Once upon a time, I wondered why we did comprehension for almost 12 years as part of our curriculum. From Primary school, we did comprehension every morning. We read short stories and answered questions about who, why, when.
I lived for English classes and those stories in Primary school, but by the time I got to secondary school, I didn’t see the point of reading stories just to answer who, where, when, and why questions. I enjoyed the part where we found ‘new words’ broke them down to their roots/origin, got synonyms and antonyms of the same word, made our own sentences with them, yeah, but the reading to answer who said this, to whom annoyed me. Sometimes I was tempted to write ‘look at line 4’ for who said this in my exercise books but I went to a school where punishment for sassiness included working in the school farm for weeks so I answered these questions always with a sigh in my head.
Years later, with the emergence of social media I totally understand now why those who built our curriculum included comprehension in it. English is hard. Comprehension is difficult. How many times have you scrolled through social media where somebody made a post and you see confusing comments beneath? I am always amazed. Is it that people don’t understand English, or they can’t comprehend what the person has said?
Sometimes, some Good Samaritans even take their time to explain what was said beneath a post but no, Nigerians really do have a comprehension problem.
Next thing, you’ll see people fighting under a post, clearly not understanding anything the original writer said.
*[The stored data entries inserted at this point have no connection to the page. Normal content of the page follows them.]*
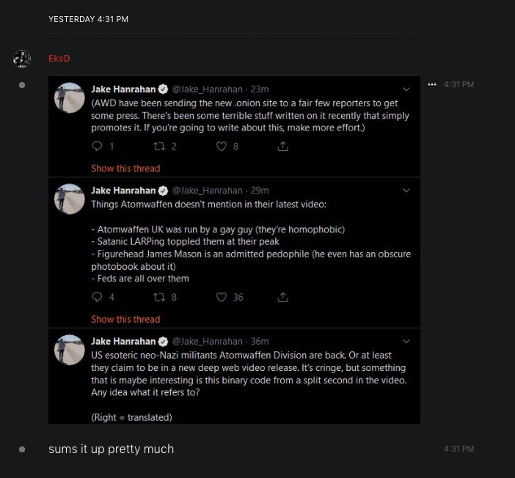
Task: Like the 23m tweet with heart icon
Action: pos(221,147)
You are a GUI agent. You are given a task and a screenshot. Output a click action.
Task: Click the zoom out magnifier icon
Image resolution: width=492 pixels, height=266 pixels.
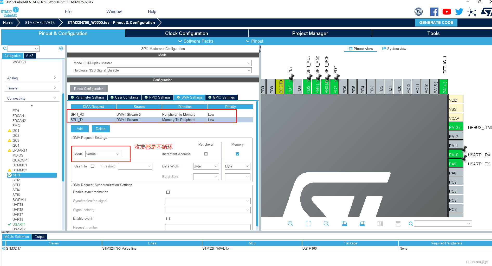coord(326,224)
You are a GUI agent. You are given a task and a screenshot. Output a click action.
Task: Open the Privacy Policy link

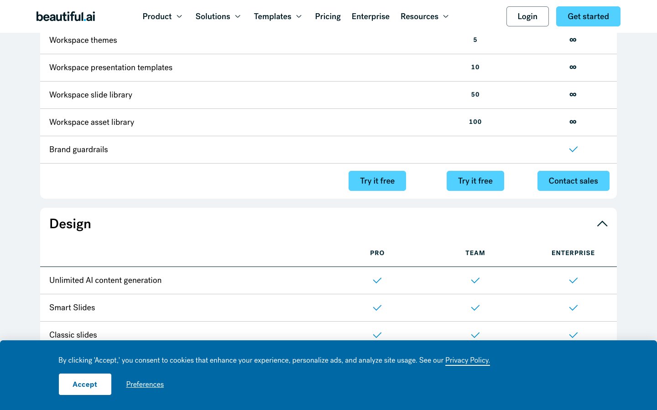tap(467, 360)
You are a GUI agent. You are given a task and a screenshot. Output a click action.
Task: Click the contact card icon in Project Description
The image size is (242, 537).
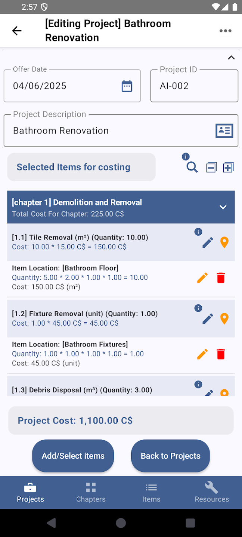click(x=224, y=131)
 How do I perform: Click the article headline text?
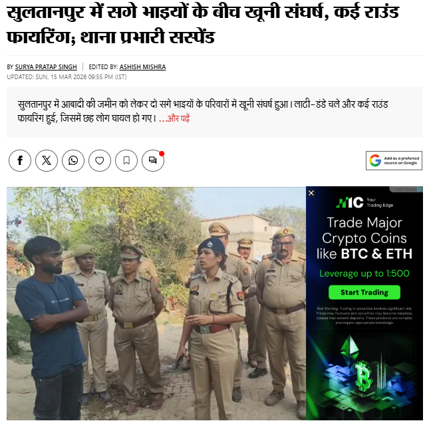tap(203, 25)
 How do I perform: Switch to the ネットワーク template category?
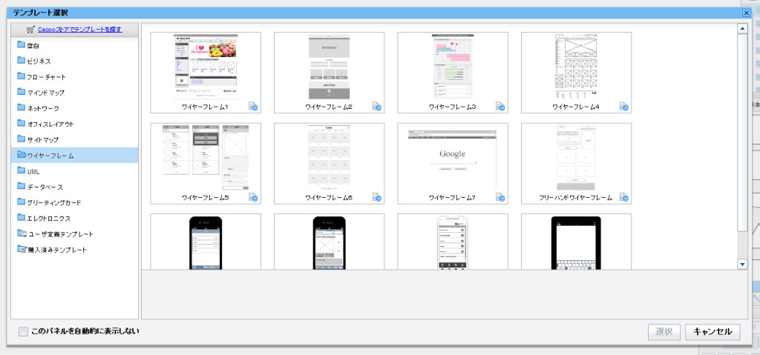pyautogui.click(x=43, y=108)
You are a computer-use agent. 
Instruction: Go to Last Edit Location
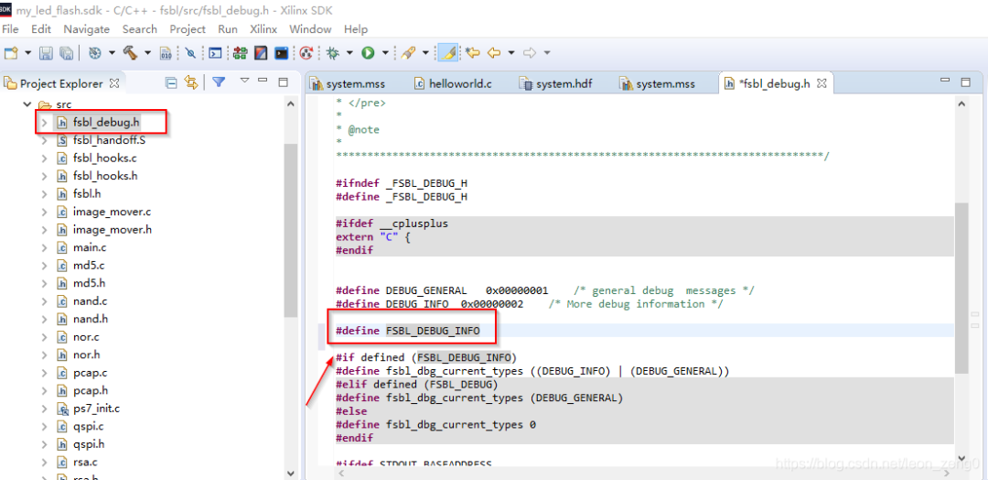[473, 53]
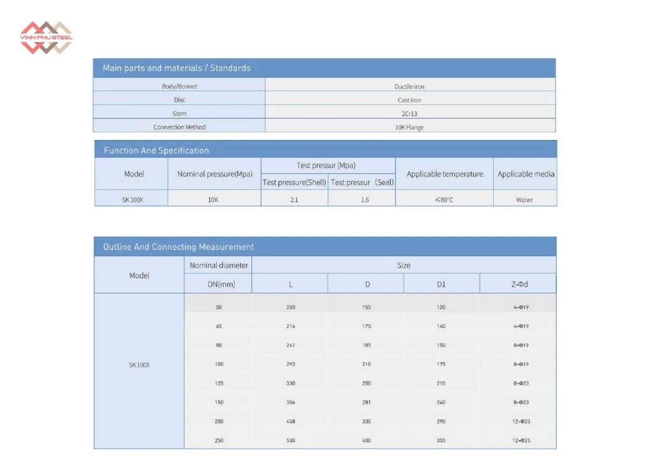Click the Ductile iron cell
665x467 pixels.
coord(409,87)
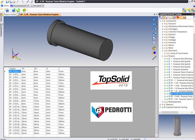Open the Visualizzazione menu tab
This screenshot has width=195, height=140.
(x=18, y=6)
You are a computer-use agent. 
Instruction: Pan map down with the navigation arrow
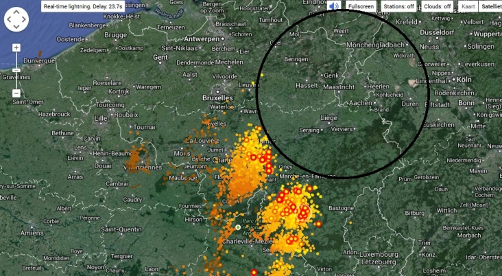point(16,26)
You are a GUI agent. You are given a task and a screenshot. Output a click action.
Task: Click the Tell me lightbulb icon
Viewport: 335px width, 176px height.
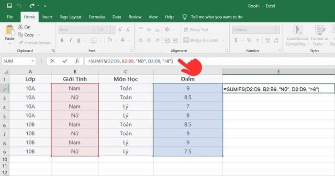pyautogui.click(x=185, y=17)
Plus, the thing with Nigerians is that instead of owning our ignorance, asking questions or going to study, we come to social media with so much arrogance, a.k.a ITK (I too know) insult people front, left and centre. Even when people point out these errors, nope, only a few can manage to apologise for their errors. The rest carry on as though it is your fault they can’t understand simple English.
All of this is on top of the 10-12 years of doing ‘comprehension’ from primary to secondary school. What if it was removed totally from the curriculum?
Other times it is not as if people don’t understand, it is the rush to reply, to show off newly acquired knowledge or new words they just learnt. A news headline may read “government to consider building a house for poor folks,” comment following will be ‘FG is tribalistic, why are they building a house for only people in Benue?’
Please, before making comments on social media or on trending issues, read slowly first, make sure you understand, do not be in a hurry to reply, understand what is being said. If they are words you don’t understand, take a step back to check, google for translations. If you don’t understand the concept of what is being discussed, trust me the whole discussion will be fine without your input. You can actually just quietly observe the discussion or go and do research before you ask questions or join in.
Tuck in your ignorance and please stop embarrassing your ancestors on social media.